Out first visit was to the Ulysses S. Grant Presidential Library. Originally in Ohio, then Illinois, the library was relocated to Starkville in 2008 after Grant scholars at Mississippi State lobbied to house and maintain the collection. Fun fact: Ulysses and Julia Grant were invited by Abraham and Mary Lincoln to attend Ford’s Theater with them the night Lincoln was assassinated, but the Grants declined. The library also has a wing dedicated to Abraham Lincoln. Fun Lincoln fact: He patented a flotation device to assist steamboats across shallow sandbars and shoals. Although the device was never commercialized, Lincoln is the only U.S. President ever awarded a patent.
Next was the Templeton Music Museum, a delightful collection of 200 musical instruments, 13,000 records and 22,000 pieces of sheet music amassed by Starkville businessman Charles H. Templeton, Sr.

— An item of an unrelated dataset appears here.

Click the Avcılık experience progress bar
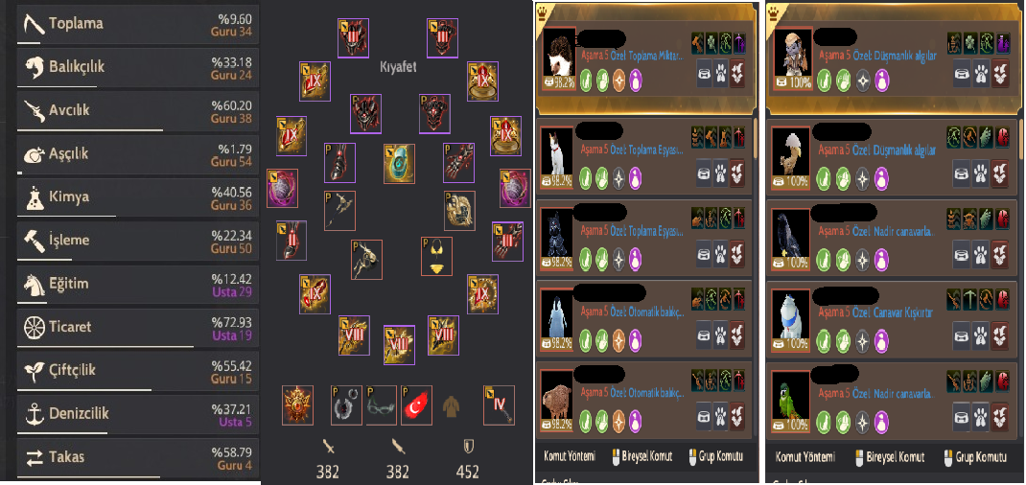click(90, 129)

After lunch at Uno Mas Tacos y Tequila, we took a stroll around Chadwick Lake, then found another gem of a museum, also on the MSU campus. The Wade Clock Museum houses more than 400 early-American clocks from the early 1770s on.

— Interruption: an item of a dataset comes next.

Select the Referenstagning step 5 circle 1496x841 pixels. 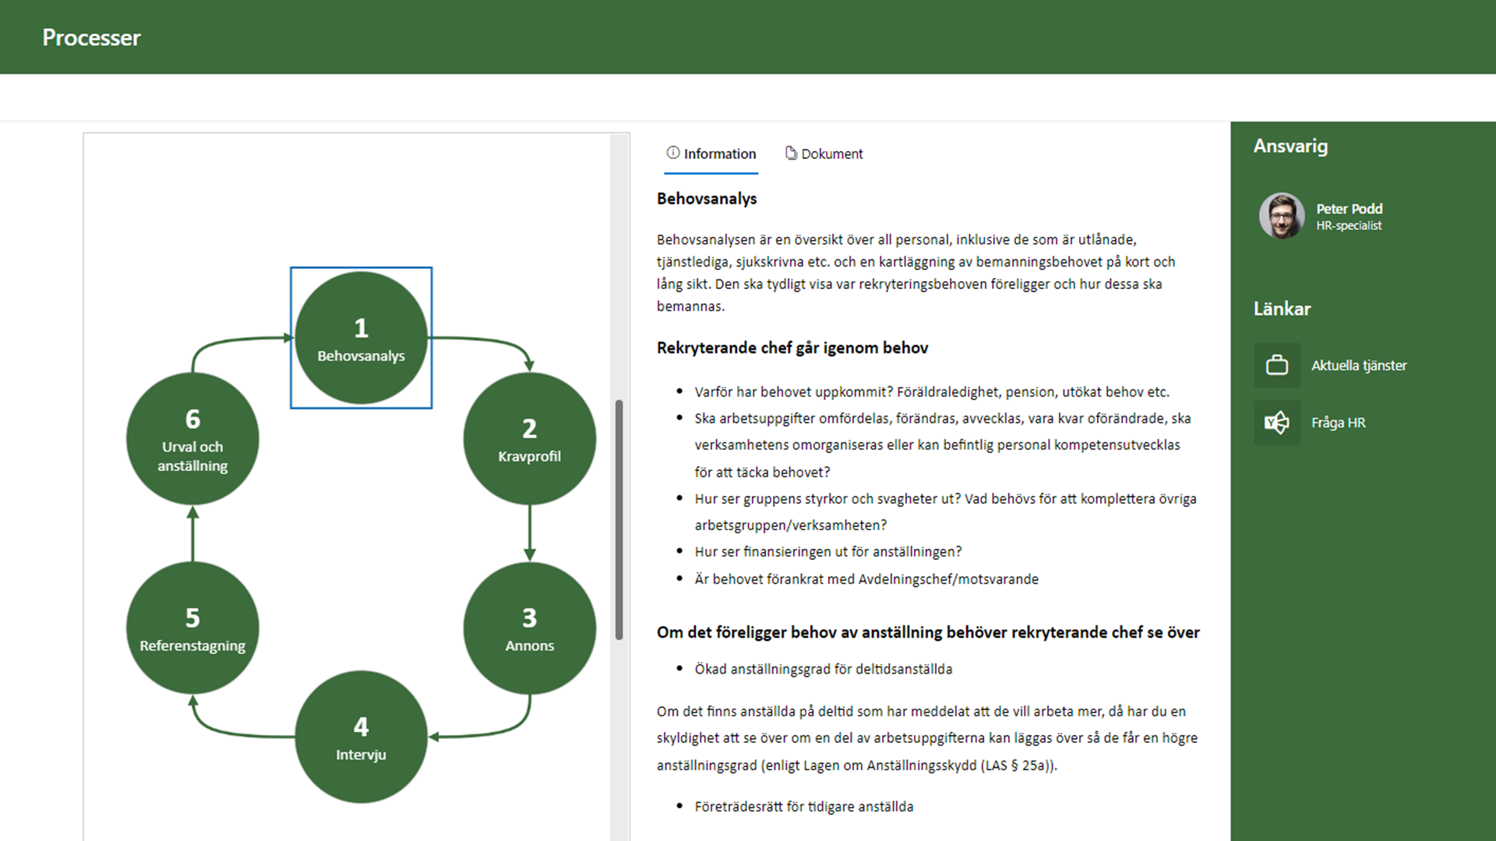point(192,628)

Making it a four-museum day, we finished off at the Oktibbeha County Heritage Museum, a charming tribute to civic pride. Starkville’s famous sons and daughters include football hall-of-famer Jerry Rice and Donna Lynn Spruill, the first woman to land a plane on a Navy aircraft carrier. We were the only visitors, and had a long chat with the museum staff about the area and life in Mississippi. We are always surprised—and probably shouldn’t be— that those in the tourism sector on the waterways are well aware of the Great Loop and are very interested in our experiences traveling through their communities and states.
We skipped dinner to make the 6:00 PM showtime of Napoleon, the new Ridley Scott film about Bonaparte and Josephine. We liked the movie, but felt like it was missing something that we couldn’t quite identify. If you enjoy watching grandiose battle scenes on the big screen, complete with all of their glory and gore, this one’s for you, and Kathleen and I both loved Rupert Everett’s performance as the perpetually-scowling Duke of Wellington.